PAGE TEXT =>
== Segment start ==

Feed Industries 24-Hour Economy drives raw-material supply

Ghana is placing “Feed Industries” at the heart of its 24-Hour Economy push. The Ministry of Trade, Industries & Agribusiness says the framework will expand industrial raw-material supply, sustain day-and-night factory operations, create youth jobs, and raise exports. The plan includes more than 15,000 acres secured in the Central Region for a Youth in Exotic Crops & Agro-Industrial Value-Chain Programme built to feed factories, not only farms.

What the framework changes on the ground

Feed Industries reframes farming as an input strategy for industry. The goal is steady, year-round flows of export-grade crops to processors, less downtime, and better capacity use. Priority crops include pineapple, citrus, avocado, mango, coconut, papaya, and ginger. The shift also targets more value-added processing in place of raw exports.

Land, crops and youth pipeline

Under the land bank now in place, the programme will contract and support young growers across enclaves near processing zones. Authorities project 18,000+ direct and indirect jobs spanning farming, mechanisation, aggregation, processing, logistics, quality control, packaging, and exports. On-site or near-site accommodation is planned to support shift work and retention.

Anchors in the Central Region

Within the Central Region agro-industrial corridor, anchor processors include Ekumfi Fruit & Juices Ltd and Central Citrus Processing Ltd. Both are positioned as long-term off-takers with predictable volumes and input pricing to enable 24-hour operations. Public records indicate Ekumfi’s plant can process about 10 tonnes of fruit per hour, while CCPL has outlined plans around 15 tonnes of oranges per hour. These capacities show how reliable crop flows can translate into continuous shifts.

== Segment end ==

ACTIVITY => Could you reproduce the passage of the Feed Industries article that lies between "Under the land" and "work and retention.", inclusive, word for word?

DATA EXTRACT =>
== Segment start ==

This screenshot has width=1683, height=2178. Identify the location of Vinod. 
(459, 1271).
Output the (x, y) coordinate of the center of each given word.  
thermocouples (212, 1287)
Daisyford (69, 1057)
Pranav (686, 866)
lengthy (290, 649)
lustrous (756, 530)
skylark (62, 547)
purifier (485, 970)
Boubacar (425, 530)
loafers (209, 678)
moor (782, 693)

== Segment end ==

OUTPUT FOR THIS EXERCISE =>
Under the land bank now in place, the programme will contract and support young growers across enclaves near processing zones. Authorities project 18,000+ direct and indirect jobs spanning farming, mechanisation, aggregation, processing, logistics, quality control, packaging, and exports. On-site or near-site accommodation is planned to support shift work and retention.